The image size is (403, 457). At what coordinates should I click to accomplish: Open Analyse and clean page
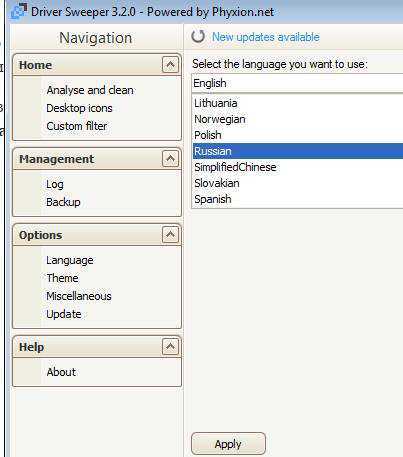point(90,90)
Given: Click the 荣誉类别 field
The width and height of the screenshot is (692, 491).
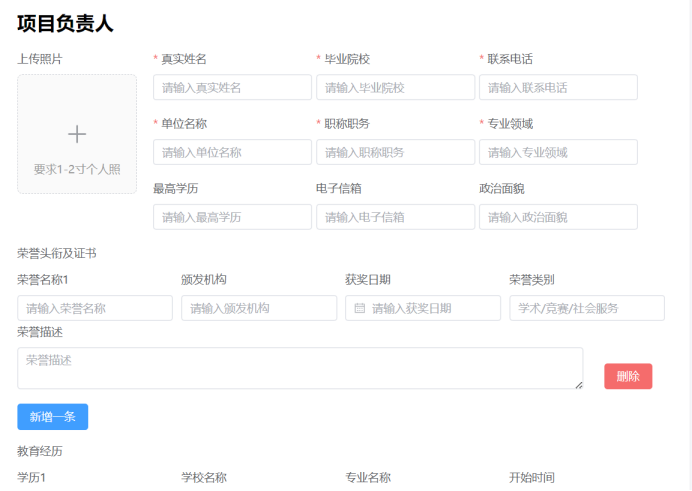Looking at the screenshot, I should (587, 309).
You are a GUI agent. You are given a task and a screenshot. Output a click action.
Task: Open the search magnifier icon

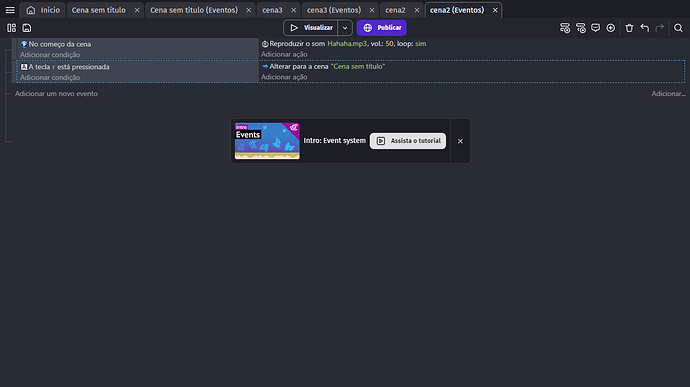click(x=678, y=28)
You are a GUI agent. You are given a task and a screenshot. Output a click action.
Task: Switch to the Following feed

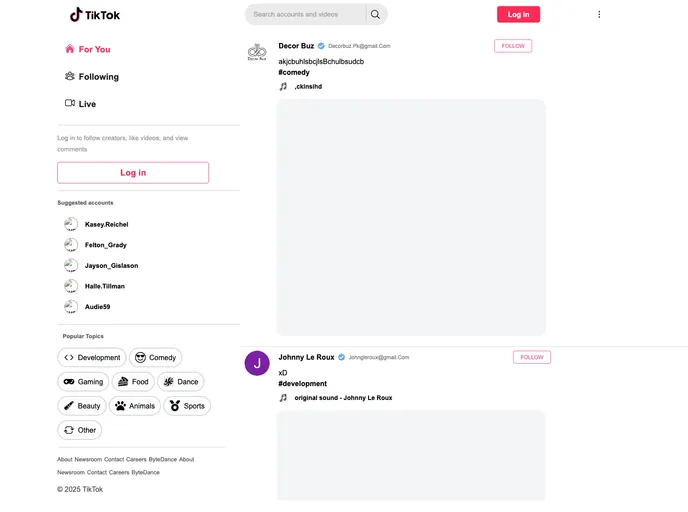[92, 76]
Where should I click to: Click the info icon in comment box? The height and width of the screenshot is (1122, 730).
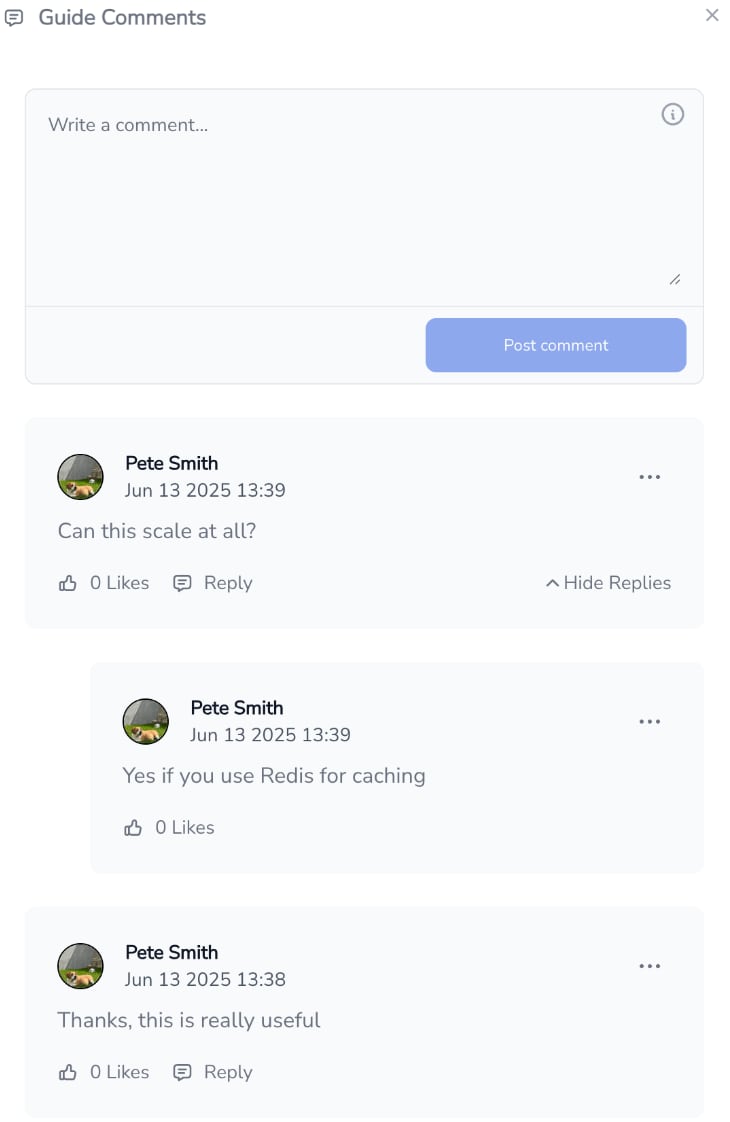[x=672, y=114]
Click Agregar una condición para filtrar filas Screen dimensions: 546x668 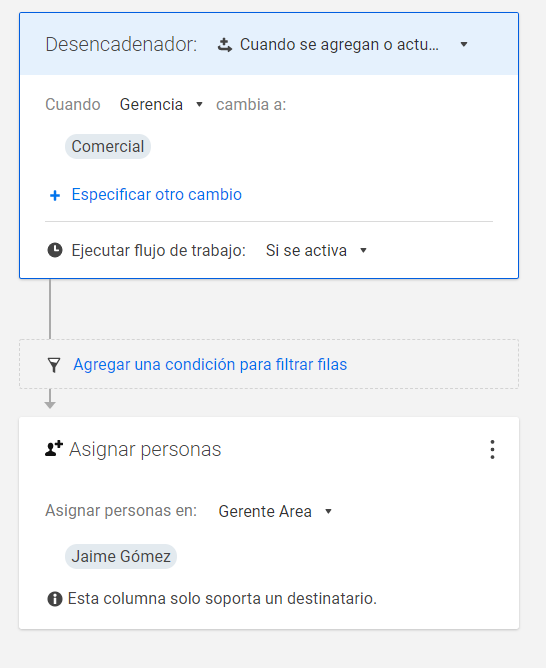click(x=210, y=365)
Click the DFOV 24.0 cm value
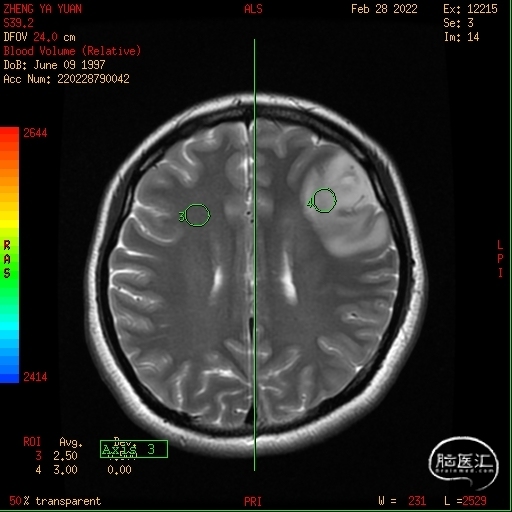The width and height of the screenshot is (512, 512). point(39,37)
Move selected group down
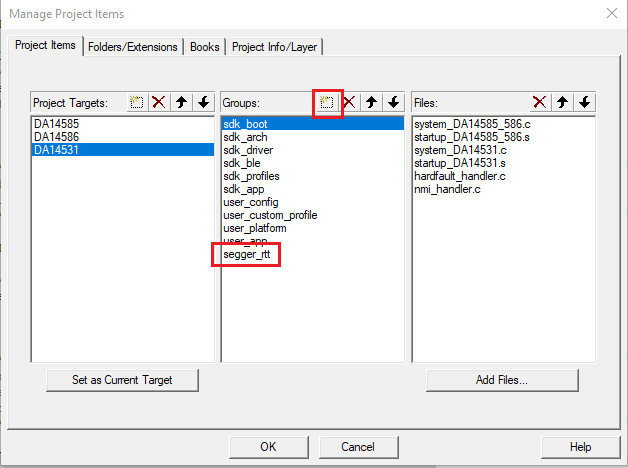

**Assignment:** Each line from the one containing "Click the DFOV 24.0 cm value" down to the final line of the records above must be reproduced exactly; no pictures go into the copy.

**Solution to this exercise:**
Click the DFOV 24.0 cm value
The width and height of the screenshot is (512, 512). point(39,37)
Move selected group down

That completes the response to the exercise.